To begin, place a freshly excised rat heart lung block on a gauze sheet over ice. Dissect the excess fat around the aorta. Then trim the aorta, leaving about three to five millimeters for cannulation.
Make a one to two millimeter long incision in the pulmonary artery. Place the trimmed heart lung block on ice directly underneath the cannulas. Next, use a flow control tubing clamp to adjust the flow from the Langendorff side for aorta cannulation.
Carefully cannulate the aorta onto the left cannula. Hold it with a black clamp and tie it with a 2/0 silk suture. Open the flow control tubing clamp completely to increase flow from the Langendorff perfusion.
Then open the afterload clamp. Start monitoring heart activity with software. Adjust the heart lung block such that the anterior surface of the lungs faces the operator.
Tie the left lung lobe with a 2/0 silk suture. Tie the remaining lung lobes in one sweep with a 2/0 silk suture. Then rotate the heart so that the tied lungs are towards the back.
With a pair of small vannas scissors. Trim a two to three millimeter section of the left atrial appendage to create a small opening into the atria. Carefully cannulate the left atrial appendage to the left cannula.
Hold it with a black clamp and tie it with a 2/0 silk suture. Adjust the heart chamber water jacket so that the heart sits within the center of the chamber. Now open the pressure transducer to air.
Select aortic pressure in the software. Then click on bridge amp, followed by zero and OK to zero the pressure transducer. Perfuse the heart in Langendorff mode for 10 minutes.
Next, transfer the air stone from the Langendorff Krebs-Henseleit buffer reservoir into the working Krebs-Henseleit buffer reservoir. Open the three-way tap leading from working perfusate. Close the large clamp leading to the aortic cannula and open the flow leading to the left atrial appendage to switch to working mode.
Perfuse the heart in working mode for 15 minutes. Fill a cardioplegia chamber with 50 milliliters of the designated cardiac preservation solution. Lower the water jacket and close the three-way tap on the working mode side.
Close the clamp to stop the flow towards the left atrial cannula. Then open the flow to the aortic cannula. Now close the clamp from the Langendorff side and on the afterload.

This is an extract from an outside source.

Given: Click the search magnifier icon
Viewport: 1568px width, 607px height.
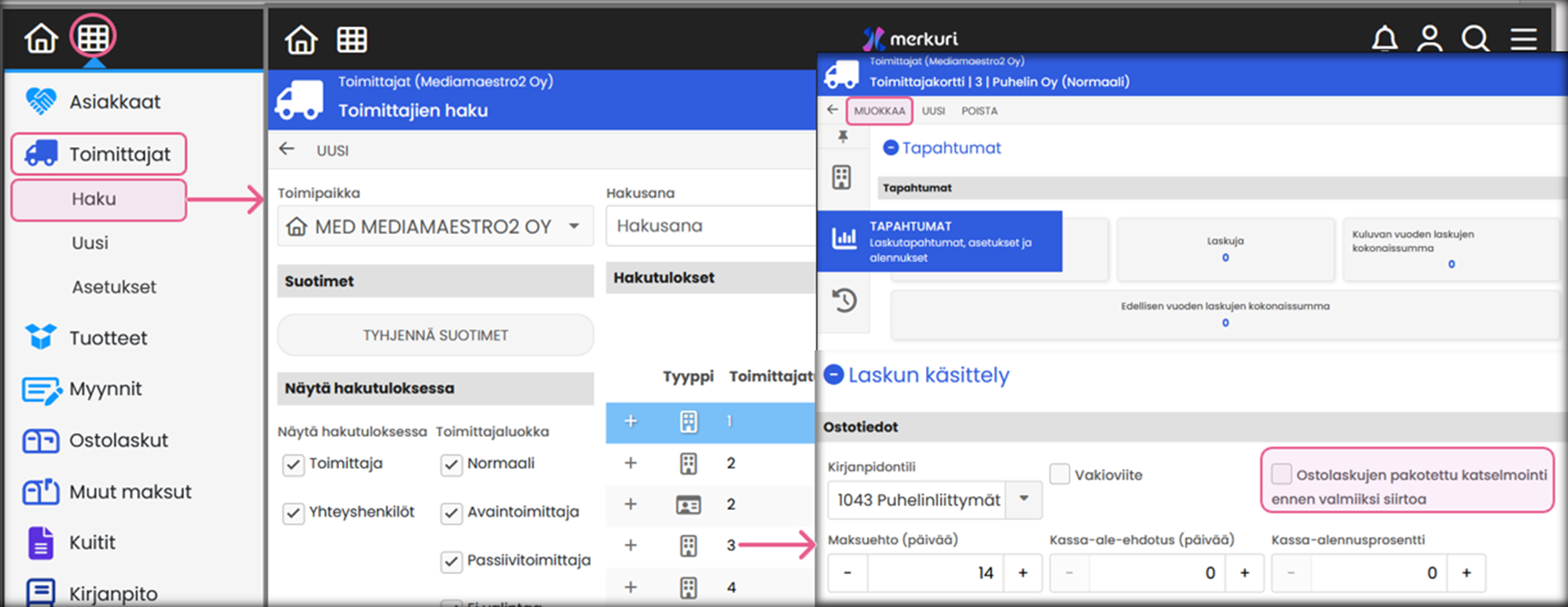Looking at the screenshot, I should [1475, 39].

Open the clamp from the cardioplegia line. Flush 15 milliliters of the cardioplegia solution out from the pressure line. Flush the heart with cardioplegia via the aortic cannula and collect the coronary effluent.
After three minutes, close the cardioplegia clamp and the small blue clamp leading to the aortic cannula. Place a bulldog clamp on the aortic cannula and another bulldog clamp on the left cannula. Disconnect the heart cannula block from the circuit and place it in a beaker containing cardioplegia in an ice box.
To reperfuse the heart after cold static storage, carefully secure the heart lung block after cold storage onto the perfusion circuit. Use a blunt end 18 gauge syringe filled with Krebs-Henseleit buffer to remove any air from the cannula. Connect the aortic cannula first.
Then open the tubing clamp on the Langendorff side. Reconnect the left cannula and ensure that air has been removed from the cannula before connecting it to the perfusion circuit. Keep the working side clamp closed until it is time to switch from Langendorff to working mode.
An aortic flow of 14 to 22 milliliters per minute resulted in a good Langendorff flow. When switched to working mode, an aortic flow of at least 30 milliliters per minute facilitated heart storage. Despite good baseline traces, some hearts did not yield good recovery after prolonged cold static storage.